Data extracted from a collection:
+-------+

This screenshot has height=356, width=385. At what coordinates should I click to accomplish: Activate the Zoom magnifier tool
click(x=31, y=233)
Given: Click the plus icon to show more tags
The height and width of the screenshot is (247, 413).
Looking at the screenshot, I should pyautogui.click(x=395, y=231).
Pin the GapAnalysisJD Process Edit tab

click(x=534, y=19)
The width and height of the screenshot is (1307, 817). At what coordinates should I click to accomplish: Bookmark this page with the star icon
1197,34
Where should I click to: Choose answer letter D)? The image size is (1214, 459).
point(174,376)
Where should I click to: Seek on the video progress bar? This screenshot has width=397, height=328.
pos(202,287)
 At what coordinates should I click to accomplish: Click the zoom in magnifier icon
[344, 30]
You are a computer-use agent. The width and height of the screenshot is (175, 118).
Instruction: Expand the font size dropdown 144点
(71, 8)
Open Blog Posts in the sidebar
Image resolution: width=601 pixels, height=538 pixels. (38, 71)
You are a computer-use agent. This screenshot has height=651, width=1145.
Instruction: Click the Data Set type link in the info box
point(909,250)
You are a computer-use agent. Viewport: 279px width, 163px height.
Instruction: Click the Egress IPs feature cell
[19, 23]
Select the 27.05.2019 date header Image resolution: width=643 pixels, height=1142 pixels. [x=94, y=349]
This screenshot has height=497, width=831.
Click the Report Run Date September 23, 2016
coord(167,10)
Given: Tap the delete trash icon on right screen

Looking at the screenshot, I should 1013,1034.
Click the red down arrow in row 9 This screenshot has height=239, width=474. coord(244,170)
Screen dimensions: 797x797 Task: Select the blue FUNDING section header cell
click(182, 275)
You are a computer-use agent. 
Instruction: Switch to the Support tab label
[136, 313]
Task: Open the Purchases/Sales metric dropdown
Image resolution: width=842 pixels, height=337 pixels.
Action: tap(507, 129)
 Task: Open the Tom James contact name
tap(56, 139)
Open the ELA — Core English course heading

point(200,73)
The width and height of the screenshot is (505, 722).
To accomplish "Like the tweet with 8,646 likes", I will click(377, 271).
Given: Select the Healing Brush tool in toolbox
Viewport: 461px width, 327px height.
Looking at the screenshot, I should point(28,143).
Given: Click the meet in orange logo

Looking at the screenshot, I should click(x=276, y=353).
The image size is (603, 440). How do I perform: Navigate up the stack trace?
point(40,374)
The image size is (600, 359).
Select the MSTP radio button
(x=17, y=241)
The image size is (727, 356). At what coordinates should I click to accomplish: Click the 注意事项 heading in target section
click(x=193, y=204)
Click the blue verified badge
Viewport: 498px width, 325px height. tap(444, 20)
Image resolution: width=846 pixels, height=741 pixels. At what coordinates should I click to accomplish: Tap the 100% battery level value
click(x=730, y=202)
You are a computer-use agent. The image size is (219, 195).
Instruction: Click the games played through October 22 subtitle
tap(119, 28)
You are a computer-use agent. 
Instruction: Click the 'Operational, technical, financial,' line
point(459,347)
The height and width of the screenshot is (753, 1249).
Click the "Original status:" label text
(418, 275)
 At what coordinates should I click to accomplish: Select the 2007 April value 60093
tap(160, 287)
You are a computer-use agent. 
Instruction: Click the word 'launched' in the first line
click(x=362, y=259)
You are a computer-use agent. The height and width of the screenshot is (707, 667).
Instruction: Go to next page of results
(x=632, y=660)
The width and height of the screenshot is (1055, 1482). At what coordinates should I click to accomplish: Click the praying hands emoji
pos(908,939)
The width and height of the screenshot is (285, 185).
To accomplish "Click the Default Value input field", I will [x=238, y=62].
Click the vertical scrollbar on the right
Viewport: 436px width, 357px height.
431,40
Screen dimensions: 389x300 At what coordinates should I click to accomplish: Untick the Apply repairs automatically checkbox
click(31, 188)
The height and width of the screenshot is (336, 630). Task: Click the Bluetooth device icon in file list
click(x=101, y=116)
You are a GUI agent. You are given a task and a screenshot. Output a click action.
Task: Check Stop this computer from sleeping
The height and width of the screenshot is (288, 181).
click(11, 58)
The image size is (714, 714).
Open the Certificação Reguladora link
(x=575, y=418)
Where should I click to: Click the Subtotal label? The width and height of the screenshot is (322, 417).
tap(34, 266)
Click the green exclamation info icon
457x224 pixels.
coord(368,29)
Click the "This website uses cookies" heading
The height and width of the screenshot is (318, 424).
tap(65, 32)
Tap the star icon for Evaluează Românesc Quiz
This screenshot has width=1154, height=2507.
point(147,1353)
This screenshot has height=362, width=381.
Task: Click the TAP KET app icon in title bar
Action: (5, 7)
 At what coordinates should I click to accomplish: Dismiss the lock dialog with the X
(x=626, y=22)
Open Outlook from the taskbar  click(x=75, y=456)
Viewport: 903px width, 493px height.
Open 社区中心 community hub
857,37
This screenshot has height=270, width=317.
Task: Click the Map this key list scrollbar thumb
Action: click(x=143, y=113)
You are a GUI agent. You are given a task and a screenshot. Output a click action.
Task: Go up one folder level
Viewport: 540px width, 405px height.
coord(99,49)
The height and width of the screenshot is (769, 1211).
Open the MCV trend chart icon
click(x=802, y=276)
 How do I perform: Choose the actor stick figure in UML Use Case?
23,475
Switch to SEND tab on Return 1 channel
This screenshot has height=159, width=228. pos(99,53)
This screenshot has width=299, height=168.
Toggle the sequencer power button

+-------+

* [What the task requires]: Your answer should be one number, the count of lines in the records that contain the string "computer".

* [Result of this task]: 9